ENUNCIADO » Reproduce literalmente todas las entradas siguientes.

ENTRADAS EXTRAÍDAS »
╭──

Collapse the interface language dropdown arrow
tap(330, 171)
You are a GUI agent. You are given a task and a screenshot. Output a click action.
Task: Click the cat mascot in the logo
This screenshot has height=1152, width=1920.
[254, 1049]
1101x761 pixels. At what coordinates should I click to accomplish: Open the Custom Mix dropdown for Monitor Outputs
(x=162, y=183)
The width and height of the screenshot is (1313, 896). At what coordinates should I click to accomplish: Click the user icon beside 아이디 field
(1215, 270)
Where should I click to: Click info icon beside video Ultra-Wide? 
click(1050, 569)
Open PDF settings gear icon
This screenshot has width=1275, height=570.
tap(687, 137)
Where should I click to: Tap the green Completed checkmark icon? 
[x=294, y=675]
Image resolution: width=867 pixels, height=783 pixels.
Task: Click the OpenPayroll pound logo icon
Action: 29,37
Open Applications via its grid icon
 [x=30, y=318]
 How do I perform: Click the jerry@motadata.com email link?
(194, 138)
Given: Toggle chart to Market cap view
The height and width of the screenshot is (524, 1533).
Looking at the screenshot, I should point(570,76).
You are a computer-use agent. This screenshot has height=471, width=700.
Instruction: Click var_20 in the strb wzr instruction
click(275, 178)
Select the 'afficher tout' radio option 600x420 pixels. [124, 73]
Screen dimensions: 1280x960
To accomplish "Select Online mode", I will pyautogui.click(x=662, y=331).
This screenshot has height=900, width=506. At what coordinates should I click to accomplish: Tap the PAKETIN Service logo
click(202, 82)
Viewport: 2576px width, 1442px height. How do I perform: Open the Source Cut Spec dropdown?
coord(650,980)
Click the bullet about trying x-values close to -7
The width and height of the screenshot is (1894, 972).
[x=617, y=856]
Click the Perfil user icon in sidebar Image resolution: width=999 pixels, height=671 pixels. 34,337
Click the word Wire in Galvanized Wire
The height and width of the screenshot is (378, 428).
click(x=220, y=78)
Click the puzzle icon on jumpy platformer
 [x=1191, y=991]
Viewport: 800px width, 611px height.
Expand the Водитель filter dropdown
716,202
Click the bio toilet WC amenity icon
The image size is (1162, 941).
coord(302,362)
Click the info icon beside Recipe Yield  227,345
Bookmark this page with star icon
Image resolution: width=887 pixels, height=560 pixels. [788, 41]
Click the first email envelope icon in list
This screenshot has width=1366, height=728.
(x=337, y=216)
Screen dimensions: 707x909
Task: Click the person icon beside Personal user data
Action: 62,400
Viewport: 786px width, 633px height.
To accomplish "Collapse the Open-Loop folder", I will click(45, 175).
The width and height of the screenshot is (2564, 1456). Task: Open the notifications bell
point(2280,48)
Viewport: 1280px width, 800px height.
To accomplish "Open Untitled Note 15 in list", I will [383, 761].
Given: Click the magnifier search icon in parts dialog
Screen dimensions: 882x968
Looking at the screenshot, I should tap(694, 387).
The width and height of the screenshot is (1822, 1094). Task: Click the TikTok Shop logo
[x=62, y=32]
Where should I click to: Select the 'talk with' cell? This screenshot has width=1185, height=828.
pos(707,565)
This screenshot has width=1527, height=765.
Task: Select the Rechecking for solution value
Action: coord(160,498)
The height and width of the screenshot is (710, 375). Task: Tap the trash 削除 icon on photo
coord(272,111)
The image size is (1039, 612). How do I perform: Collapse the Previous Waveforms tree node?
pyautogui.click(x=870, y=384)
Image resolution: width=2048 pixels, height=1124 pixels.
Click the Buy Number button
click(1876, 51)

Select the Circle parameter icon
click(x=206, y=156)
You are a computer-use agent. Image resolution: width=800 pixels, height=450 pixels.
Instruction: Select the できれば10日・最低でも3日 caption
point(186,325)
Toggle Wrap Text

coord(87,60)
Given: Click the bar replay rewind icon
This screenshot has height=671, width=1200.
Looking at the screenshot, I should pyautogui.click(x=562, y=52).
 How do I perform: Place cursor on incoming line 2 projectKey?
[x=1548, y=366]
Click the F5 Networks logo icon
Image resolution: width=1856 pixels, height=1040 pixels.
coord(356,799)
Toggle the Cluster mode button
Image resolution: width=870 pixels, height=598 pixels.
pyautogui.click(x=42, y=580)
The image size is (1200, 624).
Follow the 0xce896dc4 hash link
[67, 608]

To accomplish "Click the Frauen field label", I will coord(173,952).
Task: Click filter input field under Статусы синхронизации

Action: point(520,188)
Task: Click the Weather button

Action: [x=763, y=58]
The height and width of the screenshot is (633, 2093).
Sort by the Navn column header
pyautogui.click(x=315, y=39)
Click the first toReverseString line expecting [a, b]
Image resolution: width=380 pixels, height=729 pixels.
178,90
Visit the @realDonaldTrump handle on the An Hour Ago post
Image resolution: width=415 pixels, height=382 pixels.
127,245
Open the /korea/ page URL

╰──

RESPUESTA COMPLETA »
Collapse the interface language dropdown arrow
tap(330, 171)
You are a GUI agent. You are given a task and a screenshot. Output a click action.
Task: Click the cat mascot in the logo
This screenshot has height=1152, width=1920.
[254, 1049]
1101x761 pixels. At what coordinates should I click to accomplish: Open the Custom Mix dropdown for Monitor Outputs
(x=162, y=183)
The width and height of the screenshot is (1313, 896). At what coordinates should I click to accomplish: Click the user icon beside 아이디 field
(1215, 270)
Where should I click to: Click info icon beside video Ultra-Wide? 
click(1050, 569)
Open PDF settings gear icon
This screenshot has width=1275, height=570.
tap(687, 137)
Where should I click to: Tap the green Completed checkmark icon? 
[x=294, y=675]
Image resolution: width=867 pixels, height=783 pixels.
Task: Click the OpenPayroll pound logo icon
Action: 29,37
Open Applications via its grid icon
 [x=30, y=318]
 How do I perform: Click the jerry@motadata.com email link?
(194, 138)
Given: Toggle chart to Market cap view
The height and width of the screenshot is (524, 1533).
Looking at the screenshot, I should point(570,76).
You are a computer-use agent. This screenshot has height=471, width=700.
Instruction: Click var_20 in the strb wzr instruction
click(275, 178)
Select the 'afficher tout' radio option 600x420 pixels. [124, 73]
Screen dimensions: 1280x960
To accomplish "Select Online mode", I will pyautogui.click(x=662, y=331).
This screenshot has height=900, width=506. At what coordinates should I click to accomplish: Tap the PAKETIN Service logo
click(202, 82)
Viewport: 2576px width, 1442px height. How do I perform: Open the Source Cut Spec dropdown?
coord(650,980)
Click the bullet about trying x-values close to -7
The width and height of the screenshot is (1894, 972).
[x=617, y=856]
Click the Perfil user icon in sidebar Image resolution: width=999 pixels, height=671 pixels. 34,337
Click the word Wire in Galvanized Wire
The height and width of the screenshot is (378, 428).
click(x=220, y=78)
Click the puzzle icon on jumpy platformer
 [x=1191, y=991]
Viewport: 800px width, 611px height.
Expand the Водитель filter dropdown
716,202
Click the bio toilet WC amenity icon
The image size is (1162, 941).
coord(302,362)
Click the info icon beside Recipe Yield  227,345
Bookmark this page with star icon
Image resolution: width=887 pixels, height=560 pixels. [788, 41]
Click the first email envelope icon in list
This screenshot has width=1366, height=728.
(x=337, y=216)
Screen dimensions: 707x909
Task: Click the person icon beside Personal user data
Action: 62,400
Viewport: 786px width, 633px height.
To accomplish "Collapse the Open-Loop folder", I will click(45, 175).
The width and height of the screenshot is (2564, 1456). Task: Open the notifications bell
point(2280,48)
Viewport: 1280px width, 800px height.
To accomplish "Open Untitled Note 15 in list", I will [383, 761].
Given: Click the magnifier search icon in parts dialog
Screen dimensions: 882x968
Looking at the screenshot, I should tap(694, 387).
The width and height of the screenshot is (1822, 1094). Task: Click the TikTok Shop logo
[x=62, y=32]
Where should I click to: Select the 'talk with' cell? This screenshot has width=1185, height=828.
pos(707,565)
This screenshot has width=1527, height=765.
Task: Select the Rechecking for solution value
Action: coord(160,498)
The height and width of the screenshot is (710, 375). Task: Tap the trash 削除 icon on photo
coord(272,111)
The image size is (1039, 612). How do I perform: Collapse the Previous Waveforms tree node?
pyautogui.click(x=870, y=384)
Image resolution: width=2048 pixels, height=1124 pixels.
Click the Buy Number button
click(1876, 51)

Select the Circle parameter icon
click(x=206, y=156)
You are a computer-use agent. Image resolution: width=800 pixels, height=450 pixels.
Instruction: Select the できれば10日・最低でも3日 caption
point(186,325)
Toggle Wrap Text

coord(87,60)
Given: Click the bar replay rewind icon
This screenshot has height=671, width=1200.
Looking at the screenshot, I should pyautogui.click(x=562, y=52).
 How do I perform: Place cursor on incoming line 2 projectKey?
[x=1548, y=366]
Click the F5 Networks logo icon
Image resolution: width=1856 pixels, height=1040 pixels.
coord(356,799)
Toggle the Cluster mode button
Image resolution: width=870 pixels, height=598 pixels.
pyautogui.click(x=42, y=580)
The image size is (1200, 624).
Follow the 0xce896dc4 hash link
[67, 608]

To accomplish "Click the Frauen field label", I will coord(173,952).
Task: Click filter input field under Статусы синхронизации

Action: point(520,188)
Task: Click the Weather button

Action: [x=763, y=58]
The height and width of the screenshot is (633, 2093).
Sort by the Navn column header
pyautogui.click(x=315, y=39)
Click the first toReverseString line expecting [a, b]
Image resolution: width=380 pixels, height=729 pixels.
178,90
Visit the @realDonaldTrump handle on the An Hour Ago post
Image resolution: width=415 pixels, height=382 pixels.
127,245
Open the /korea/ page URL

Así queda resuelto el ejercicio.